Unless the polls are wildly wrong, Trump has Iowa to win — something that eluded him eight years ago when he narrowly lost the election to Sen. Ted Cruz of Texas. The only real doubt for him is his scoring on DeSantis and Haley.
“We’re trying to set records and we think, frankly, other teams aren’t going to insist on coming out like our team because we have a really great MAGA group,” Trump said in a speech Friday night. phone calls with potential congressmen.
If Trump hits 50%, the idea that Republicans are hungry for an alternative becomes less plausible. He could go to New Hampshire with an air of inevitability. While New Hampshire voters like to assert their independence — or, as Haley put it in recently scanned comments, Iowa’s “correct” results — donors whose support helped keep DeSantis and Haley in the race were almost certainly looking for an exit ramp.
But if Trump fails to win a majority, he could refocus his efforts around the non-Trump faction of the party emerging as his strongest challenger in Iowa.
Battle for second
The real tension on Monday night will likely be who will finish second and by how much. For months now, Haley and DeSantis have been battling it out to see who can finish second in Iowa and enter the upcoming primaries with a little more momentum than the other.
For DeSantis, it has a make-or-break feel. He finished third behind Haley, and he’s headed to two states where he’s already well behind her. Moreover, DeSantis, earlier announced that he will win the elections in the state of IowaIf he finished third behind Haley, who for months focused more on New Hampshire than Iowa, he would have failed miserably.
Progress towards the competition, recent NBC News/Des Moines Register/Mediacom Iowa poll He found Haley with a 4-point lead over DeSantis, who was within margin of error. Both candidates trail Trump by more than 25 points.
Those who joined the group for the first time
Both Trump and Ramaswamy have tried to heavily target members of the group who previously did not vote in Iowa. It makes sense for Trump — the last time there was a competitive Iowa GOP caucus was in 2016, before his presidency and long before he rebuilt the GOP in his image.
If Trump can get into the polls with first-timers, he has a chance to beat his poll numbers and win an even brighter victory — potentially thwarting any momentum from the candidate behind him.

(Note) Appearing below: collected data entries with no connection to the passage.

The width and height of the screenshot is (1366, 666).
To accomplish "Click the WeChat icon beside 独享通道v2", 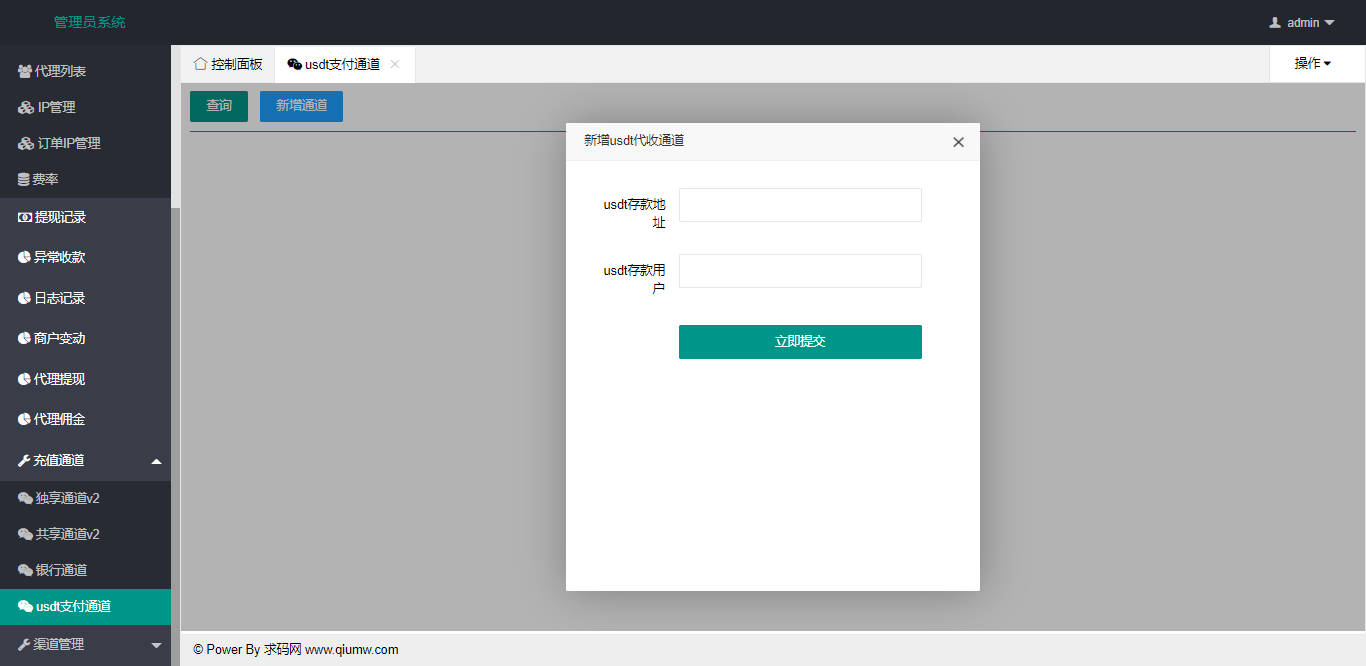I will 26,498.
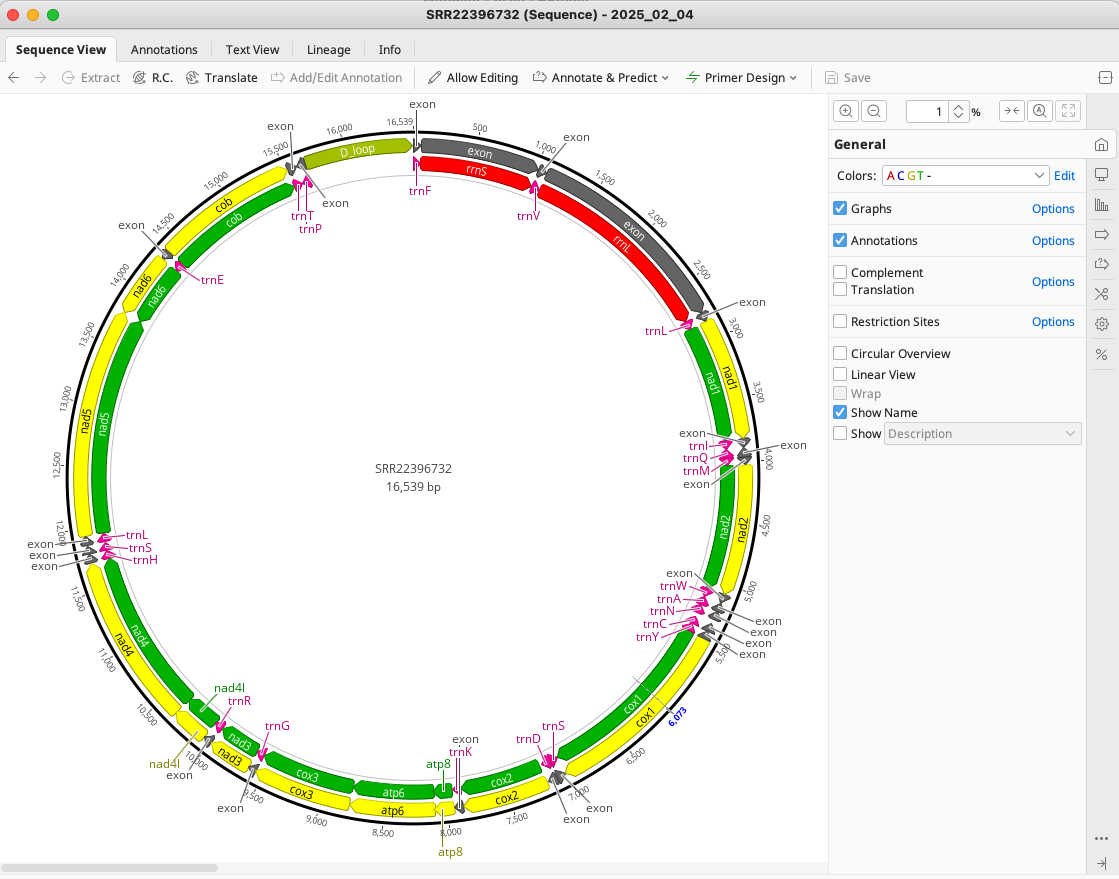Open the General home panel icon
Screen dimensions: 1119x879
(1101, 145)
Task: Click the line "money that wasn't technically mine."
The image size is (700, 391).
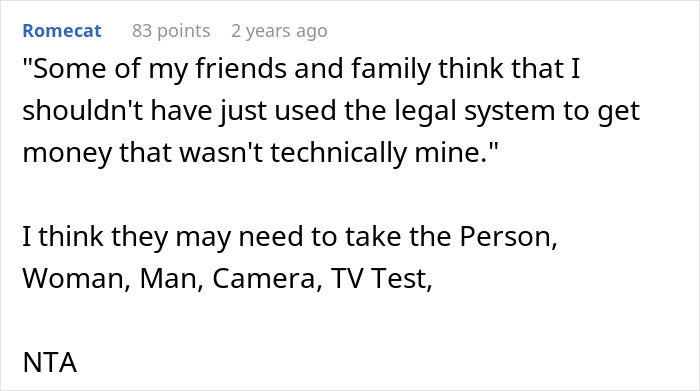Action: point(260,153)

Ramaswamy is focused here for a different reason, thinking his fledgling, fringe campaign could appeal to voters who had previously been absent from the process and may not register in the election that left him in a distant fourth place.
The Vivek factor
No one has campaigned in Iowa like Ramaswamy, the young right-wing provocateur. It has consistently swept the state attracting energetic crowds.
Anecdotally, a number of pro-Trump voters said they supported Ramaswamy after hearing him on the stump. Although Ramaswamy initially presented himself as simply a Trump fan who believed it was time for the younger generation to take charge, more attacks against him in recent weeks.

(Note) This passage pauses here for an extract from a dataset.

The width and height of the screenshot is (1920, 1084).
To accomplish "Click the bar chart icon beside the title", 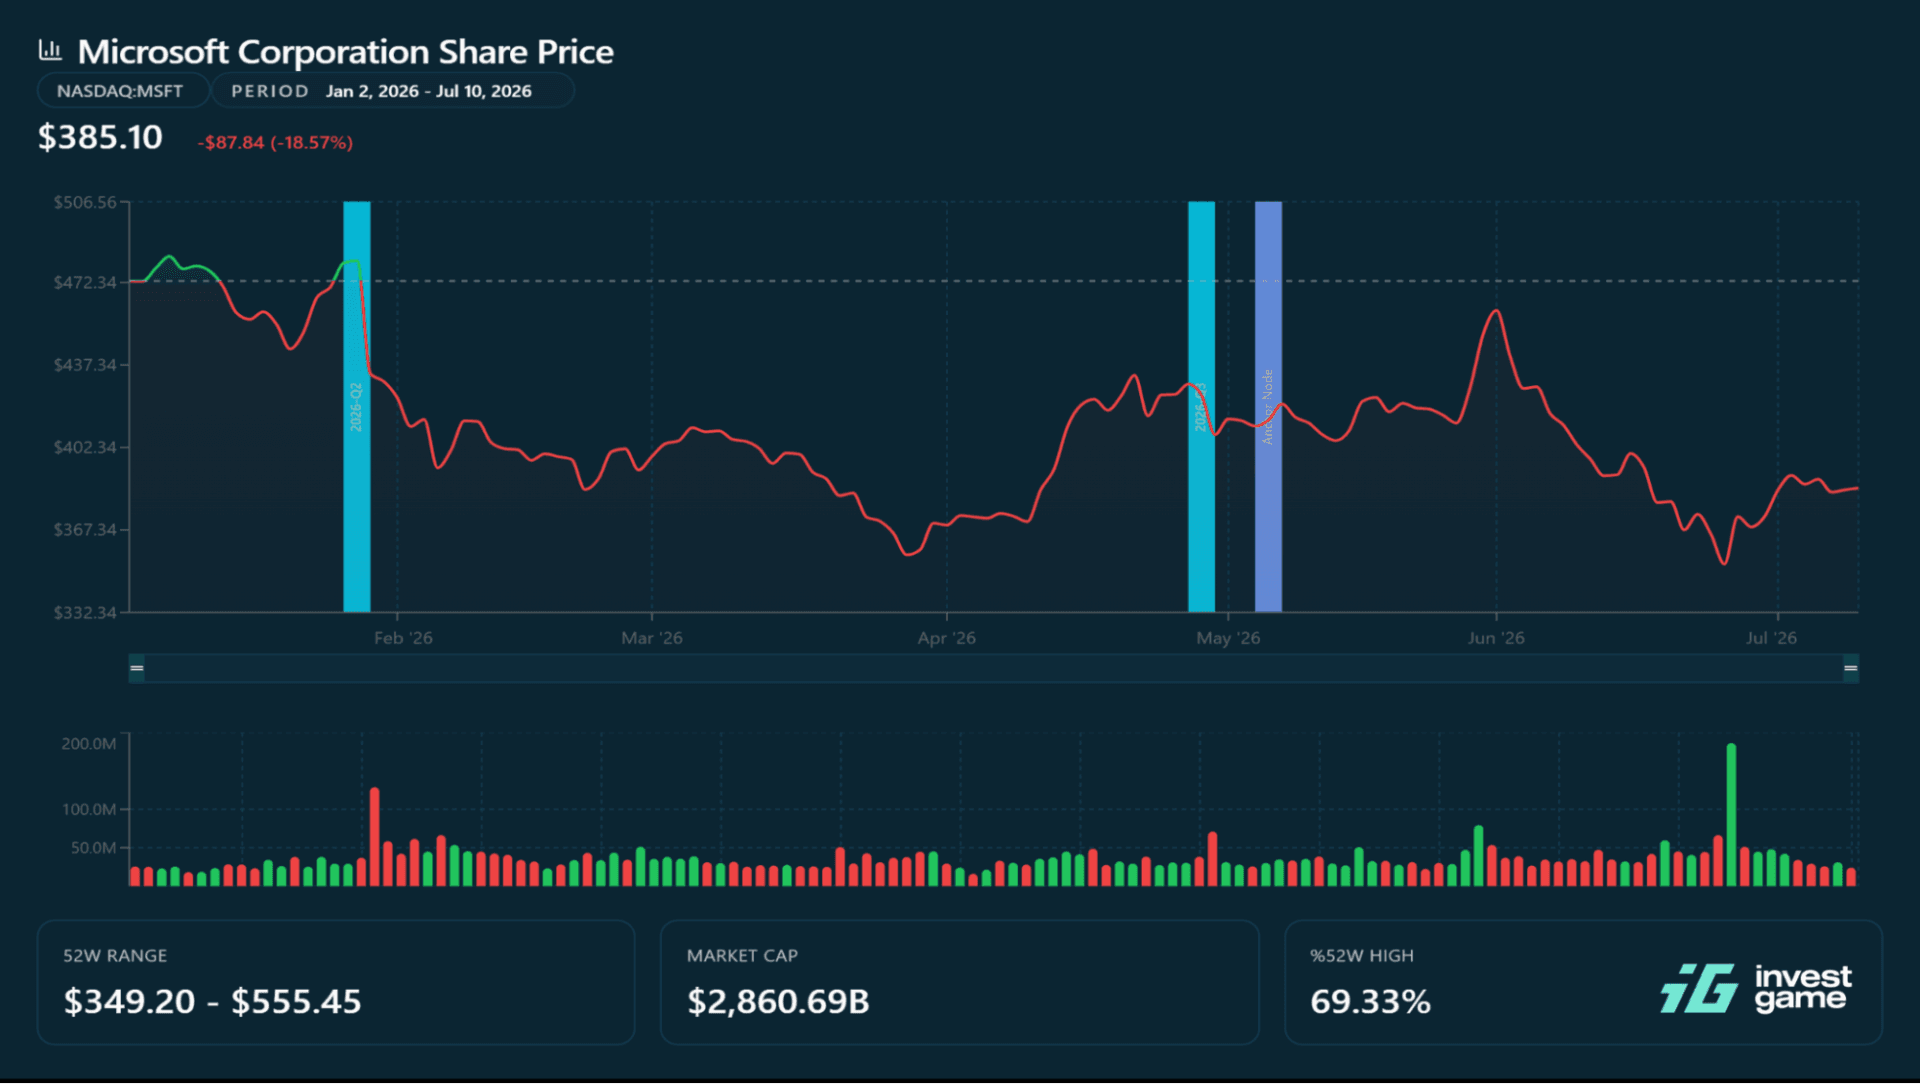I will (x=50, y=49).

Ramaswamy recently told NBC News that Trump “injured” and he – Ramaswamy – will be a more capable steward of the MAGA brand. On Saturday, Ramaswamy took a picture With supporters wearing “Save Trump, Vote Vivek” T-shirts.
All of this could cut into Trump’s margin in Iowa — and he and his team clarified they are not happy about it in recent days.
“Vivek started his campaign as a big supporter,” Trump said on Truth Social on Saturday. “Unfortunately, now it’s all about hiding his support in the form of deceptive campaign gimmicks. Very sneaky, but voting for Vivek is voting for ‘the other side’ – don’t be fooled by that.”
Perhaps Ramaswamy is nothing more than a spoiler. Although polls show him trailing Trump, Haley and DeSantis, it would be a big surprise if he finishes in the top three.